— WORK INSTRUCTIONS —
In the records that follow, show each line where the word "dimensions" is present.

— RECORD EXTRACTS —
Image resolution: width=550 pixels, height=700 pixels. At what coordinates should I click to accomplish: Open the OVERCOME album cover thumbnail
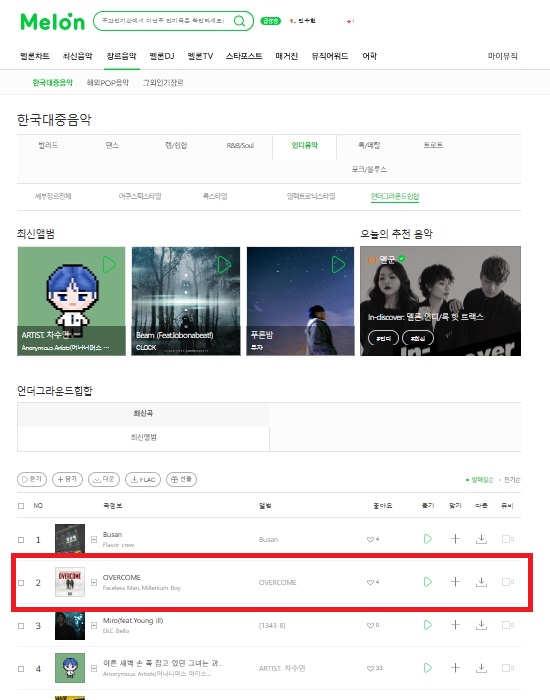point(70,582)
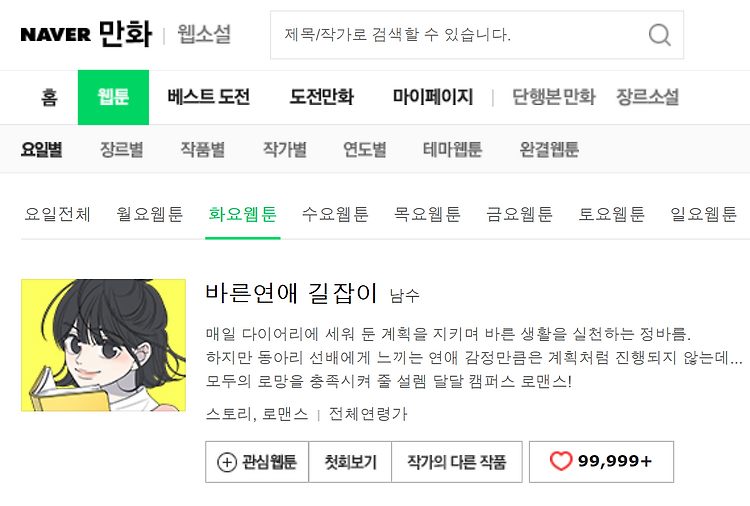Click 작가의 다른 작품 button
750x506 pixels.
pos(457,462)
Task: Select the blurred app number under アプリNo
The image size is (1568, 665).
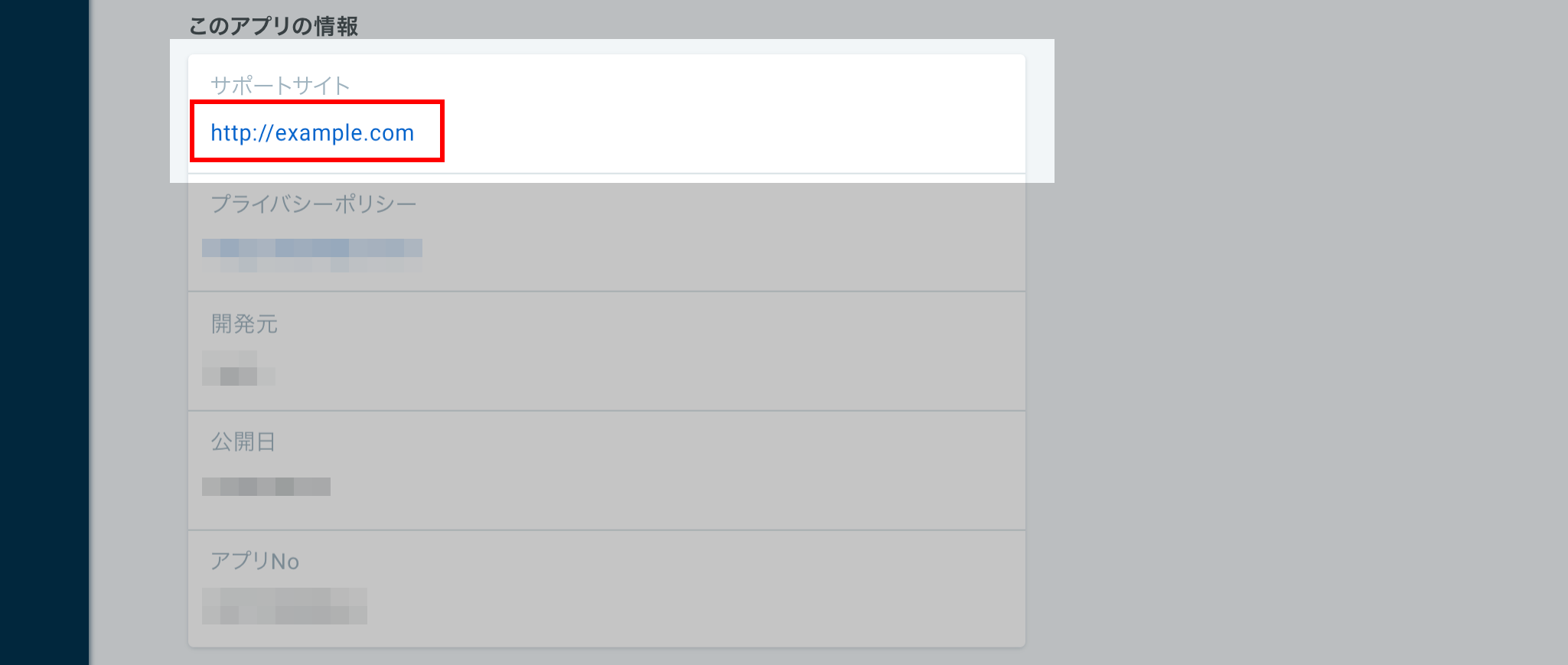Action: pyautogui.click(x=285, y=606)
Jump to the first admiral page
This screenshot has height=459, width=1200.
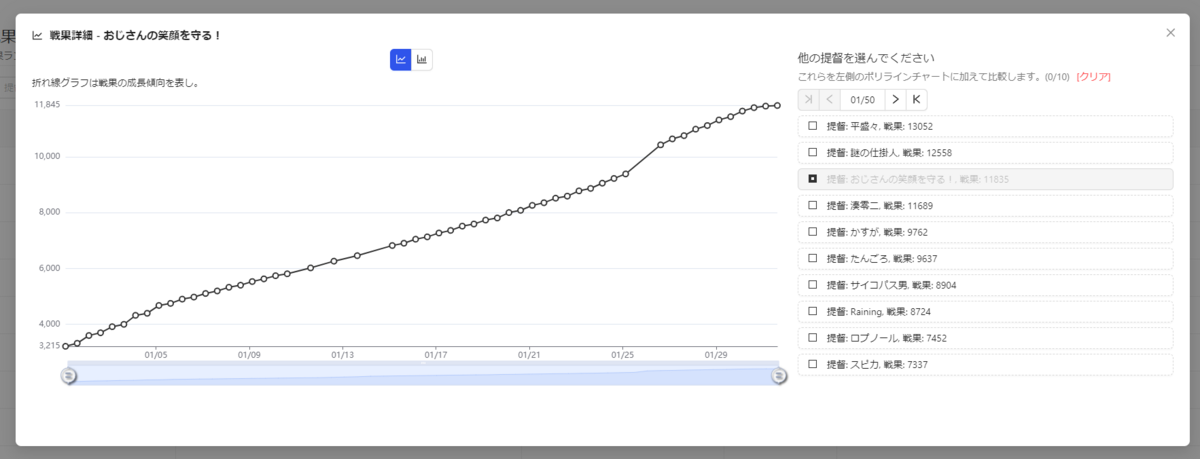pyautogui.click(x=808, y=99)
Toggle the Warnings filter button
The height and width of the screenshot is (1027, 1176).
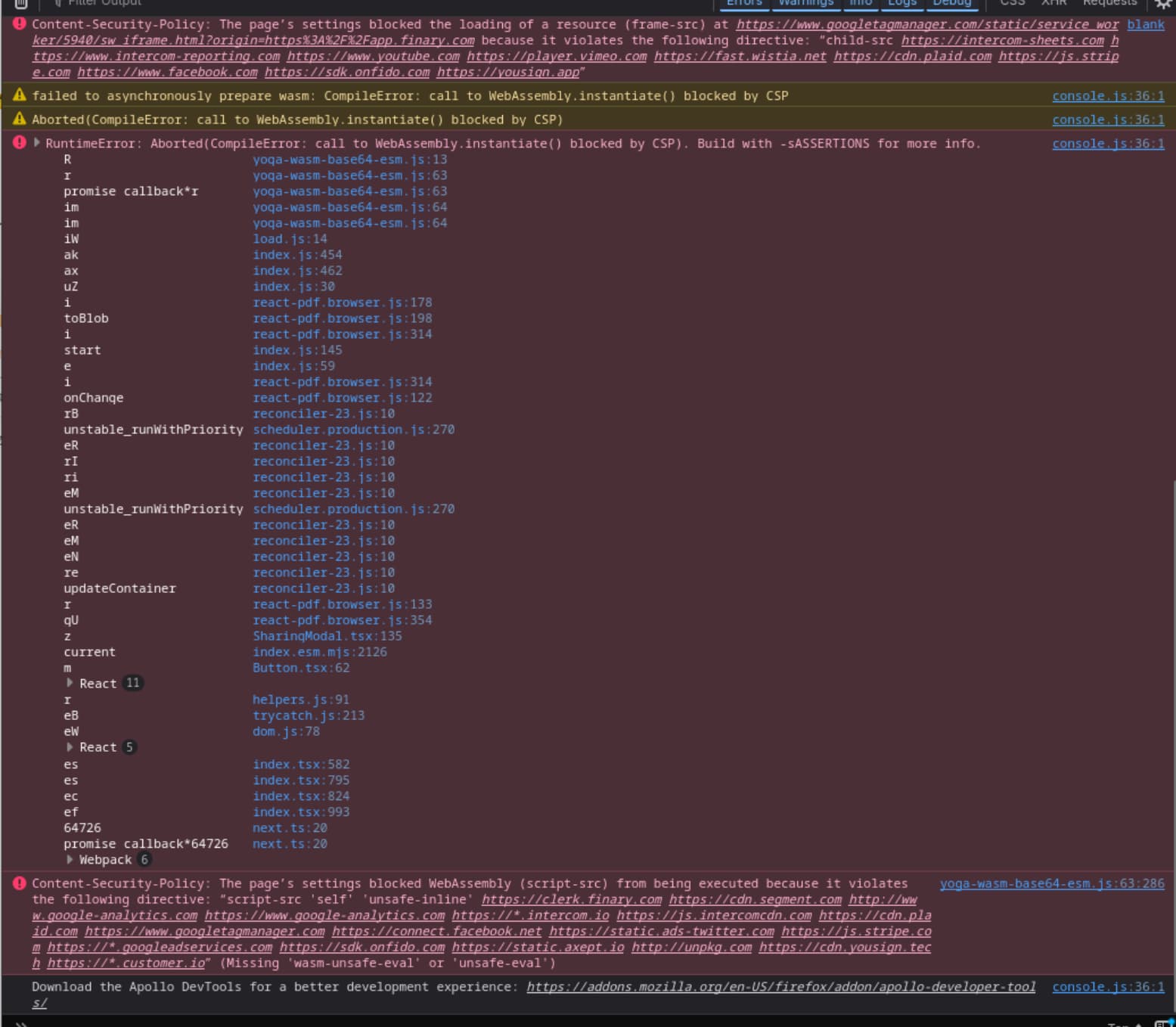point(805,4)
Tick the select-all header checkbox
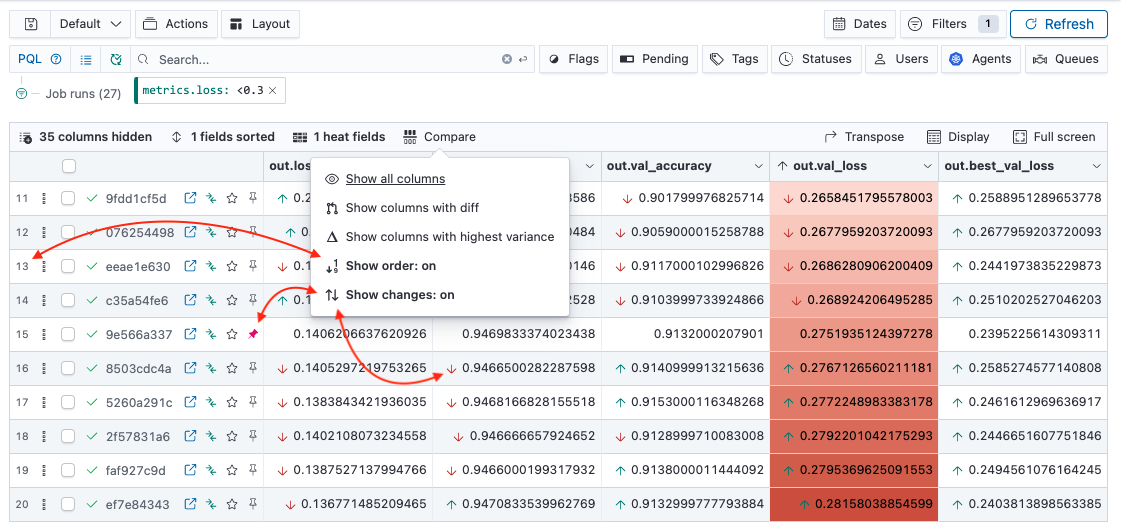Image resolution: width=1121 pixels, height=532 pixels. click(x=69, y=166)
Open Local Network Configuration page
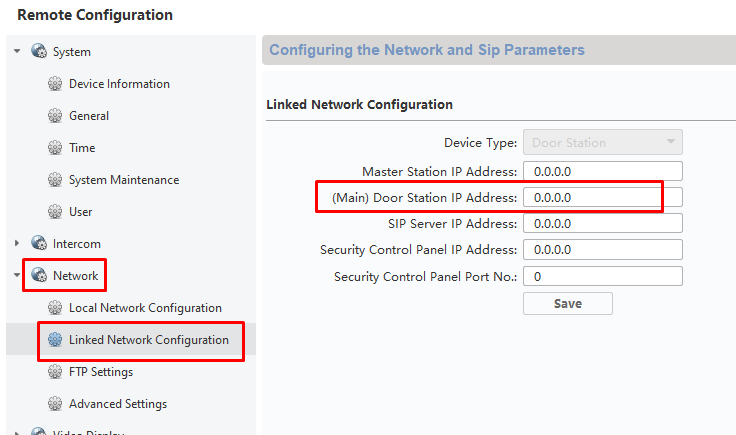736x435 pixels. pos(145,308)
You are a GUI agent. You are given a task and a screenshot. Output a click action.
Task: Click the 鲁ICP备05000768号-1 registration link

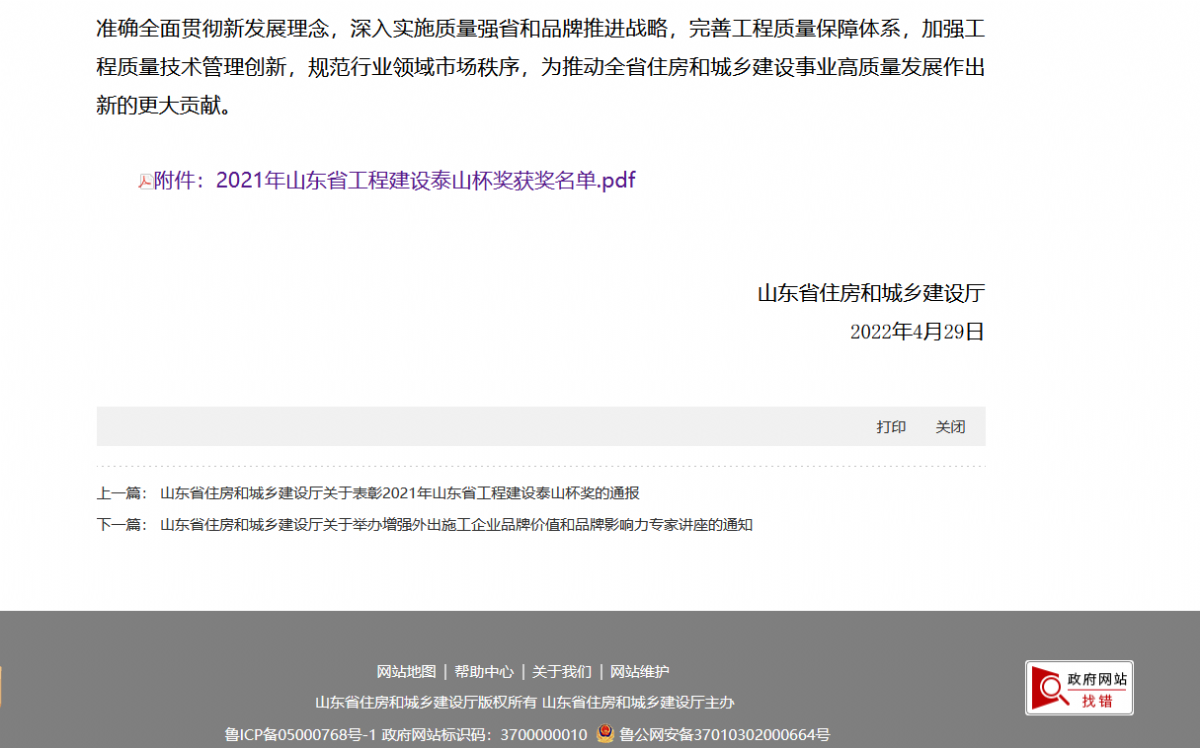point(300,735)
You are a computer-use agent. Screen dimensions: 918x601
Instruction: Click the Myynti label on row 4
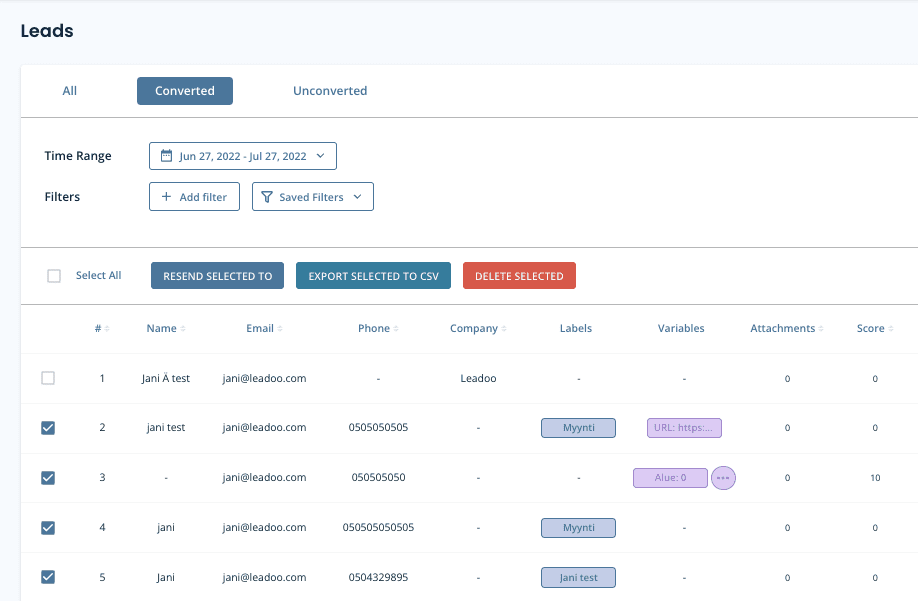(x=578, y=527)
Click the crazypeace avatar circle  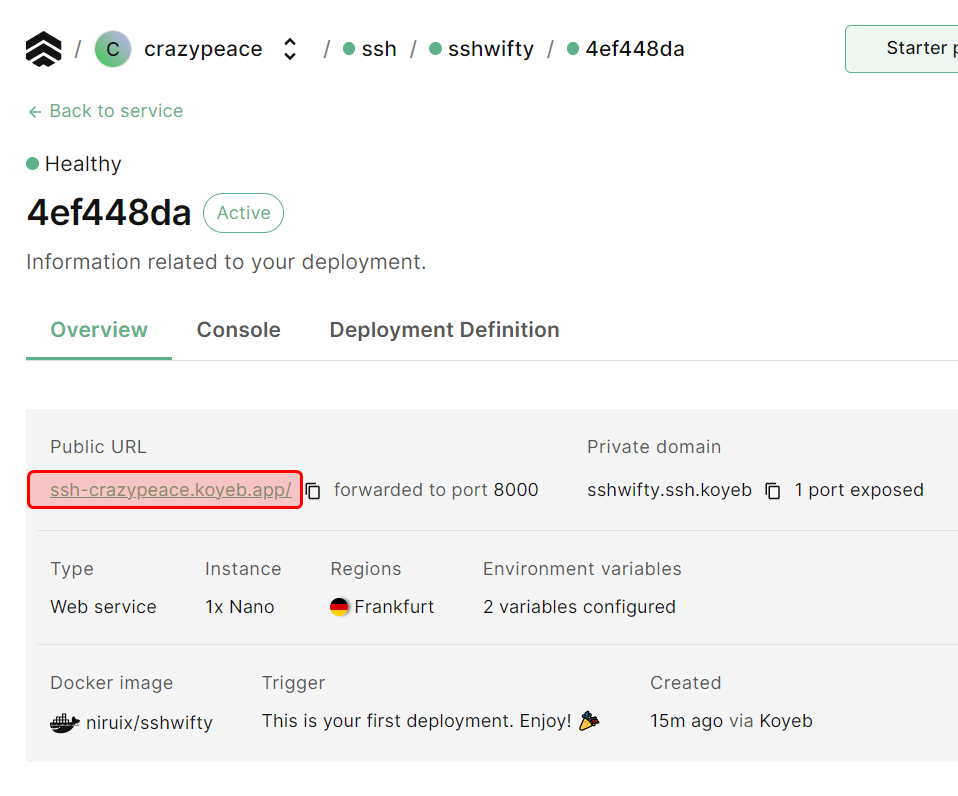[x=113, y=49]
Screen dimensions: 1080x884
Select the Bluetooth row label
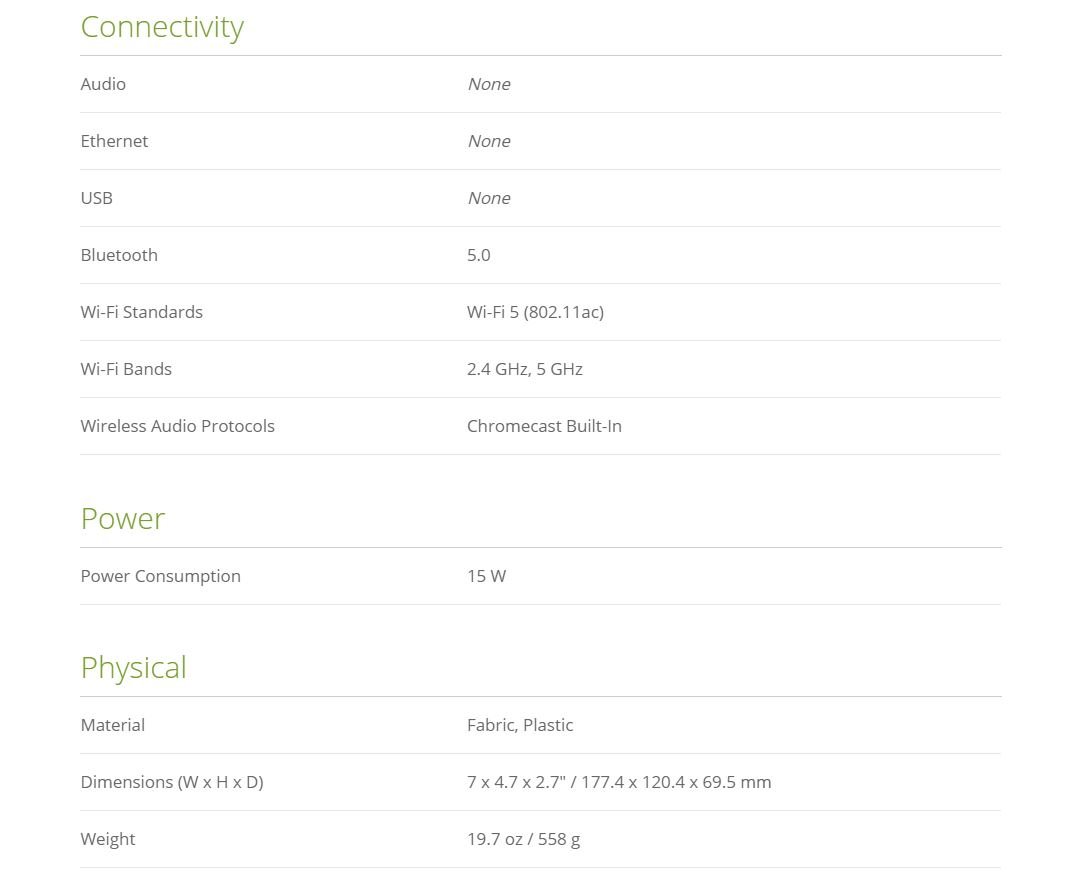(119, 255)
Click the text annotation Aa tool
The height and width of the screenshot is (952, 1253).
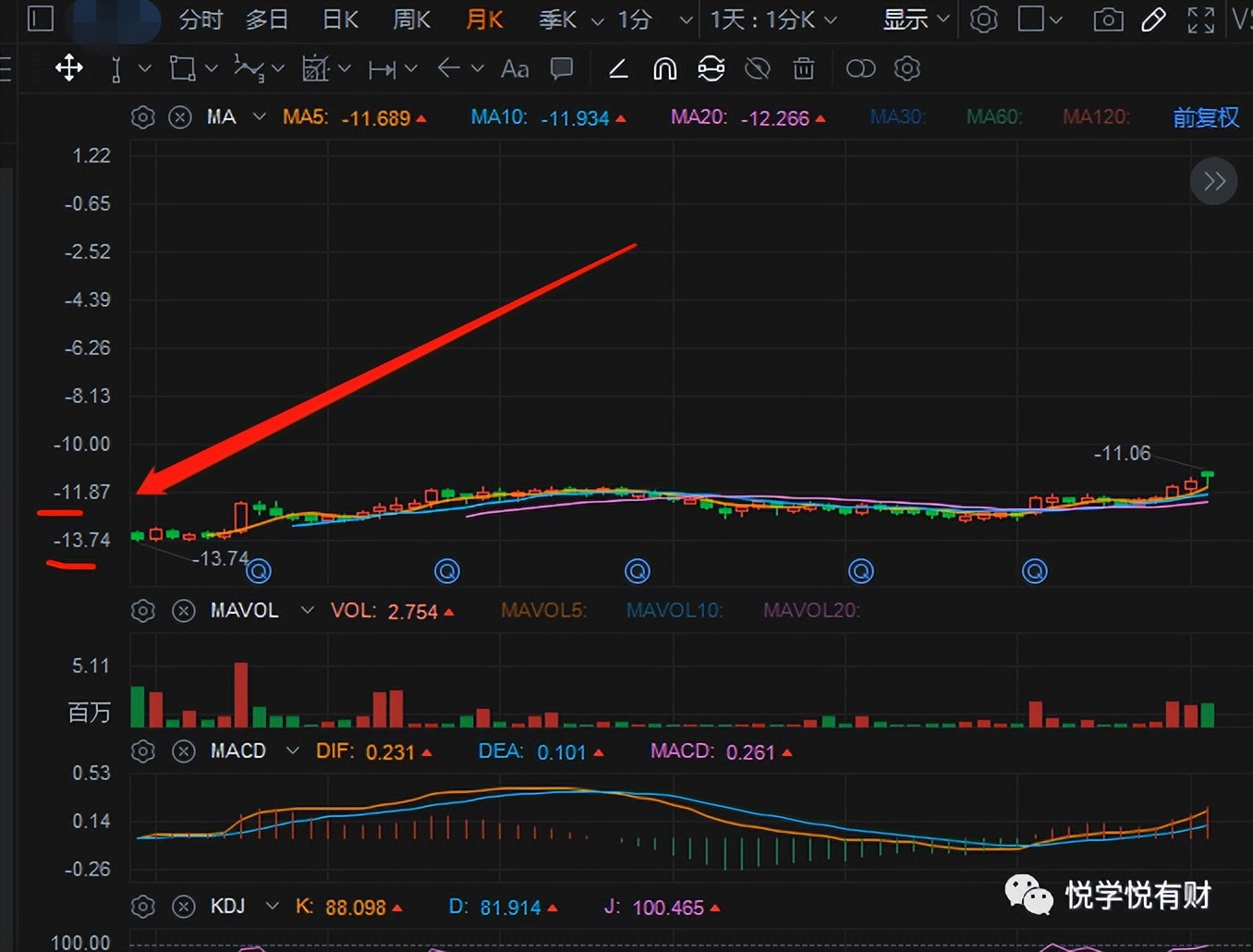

— SOLUTION TO THIS PROBLEM —
You are a computer-use agent. Screen dimensions: 918x601
Screen dimensions: 1080x884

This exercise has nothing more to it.